The New Jim Crow: Mass Incarceration in the Age of Colorblindness by Michelle Alexander (2010)

I don't tend to read that much non-fiction and I really really don't tend to read much in the world of activism or politics, but after the election in November my book club decided that we should all push our comfort zone a bit and read Michelle Alexander's The New Jim Crow: Mass Incarceration in the Age of Colorblindness (2010) for our next selection.

Alexander argues that the system of mass incarceration of African American men justified by a racially biased "war on drugs" is a system of control for the black population of the United States that takes the place of the previous institutions of slavery and Jim Crow. Because we now live in a society that sees itself as colorblind, replacing the fear of people because they are black with a fear of people because they are criminals (who happen, because of unfair application of the law to almost all be black) is a way for us to continue a system of institutional racism while at the same time pretending that we aren't still racist. And, because of laws restricting the ability of convicted felons to vote, get jobs, serve on juries, receive food stamps, or get housing assistance, we have created a subclass of Americans that can never fully participate in our society.
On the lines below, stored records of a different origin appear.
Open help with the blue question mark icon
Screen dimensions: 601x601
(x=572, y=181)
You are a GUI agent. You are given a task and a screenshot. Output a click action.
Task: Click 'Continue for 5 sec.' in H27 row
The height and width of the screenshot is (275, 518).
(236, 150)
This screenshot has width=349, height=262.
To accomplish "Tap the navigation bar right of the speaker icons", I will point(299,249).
This book is seven years old now and in a Black Lives Matter world, some of her conclusions that at the time seemed revelatory now seem like common sense. That doesn't mean that there isn't something worth digging into here. On the contrary, Alexander's carefully researched and impassioned arguments add heft and immediacy to a state of institutional racism so ingrained in American society that many of us (particularly middle-class white women like myself) can usually pretend that it doesn't exist. While much of what she outlines was not a surprise to me, I did learn a huge amount about the impact of supreme court decisions on the ability to fight racial bias in the justice system, and Alexander's experience as a civil rights lawyer gives the reader a close-in view on the ability to fight discrimination through legal cases.
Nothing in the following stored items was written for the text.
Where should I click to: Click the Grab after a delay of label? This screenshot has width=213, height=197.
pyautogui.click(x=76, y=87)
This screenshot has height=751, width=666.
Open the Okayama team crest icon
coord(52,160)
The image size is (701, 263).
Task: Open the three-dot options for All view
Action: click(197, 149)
Alexander's argument is focused and pointed -- I would have liked to see more inclusion of how mass incarceration affects black women, as well as how the church has been and still is involved in these communities, but I realize you can't fit everything into one book. Rather than putting out a call for specific action, the last chapter guides the reader through a series of open questions, and sets the stage for a companion volume (which I've bought but haven't read yet) called Building a Movement to End Jim Crow by Daniel Hunter. I'm interested to dig into that book and see where it leads. Reading and talking about racial issues can make us uncomfortable, but I think white women like me need to get a little better at being uncomfortable sometimes and facing these issues that other people in our community don't have the option of ignoring.